30 June 2011

Vegan Egg Salad!

YES! It can be done!

In the few months since I've last bothered to waste my time writing this blog, I have figured out how to make vegan egg salad that will fool even the staunchest anti-tofucians.

Anyway, it's pretty much exactly the same as regular egg salad, only instead of eggs, use medium (NOT silken - it's too soft) tofu! I added a bit of saffron to make it yellow, because I am fancy and I have it in the kitchen. Turmeric or food dye would work just as well, and it completes the illusion by giving the tofu a yolky tinge.

However! There is a SECRET INGREDIENT! You must acquire some Indian Black Salt, also called Kala Namak. It is a somewhat hard-to-find condiment, popular in Indian dishes. It comes as a reddish-pink powder or rocks, and contains a number of sulfur salts, which make the salt taste and smell like a hard-boiled egg, I swear!! A bit funky at first (I like to call it "fart salt"), you really can't make a convincing fake egg salad without it.

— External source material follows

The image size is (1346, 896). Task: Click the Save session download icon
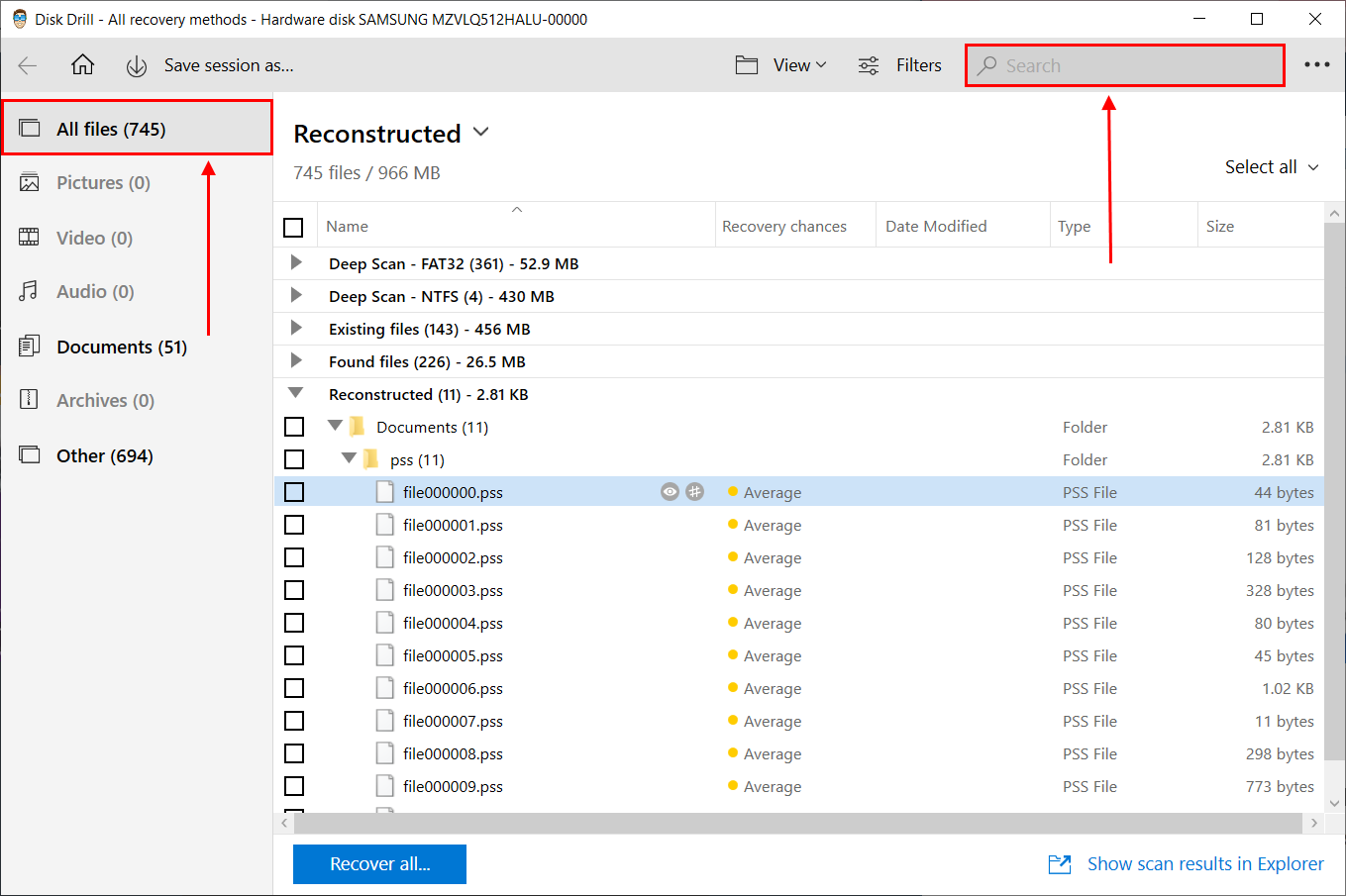coord(137,65)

It's a strong flavor though, and not much is needed.
I get mine at a wee Indian grocery at Pike Market called The Souk, where they sell it for $1.80 for two ounces. Vegans! Go buy some, use it on everything.

Now, to make:
Combine your brick of medium tofu into a bowl with a few spoons of vegannaise - as much as you like, I prefer LOTS - and simply stir it all up with your selected spices, and about 1/2 tsp of black salt. It should come out with a slightly chunky texture that looks like the real thing!
Typical egg salad spices include paprika, dill, and black pepper; I also think you can't go wrong with a bit of sweet pickle relish or a chopped up spicy pickle - whichever suits your fancy.

Put this stuff on toast and enjoy! Egg salad for all!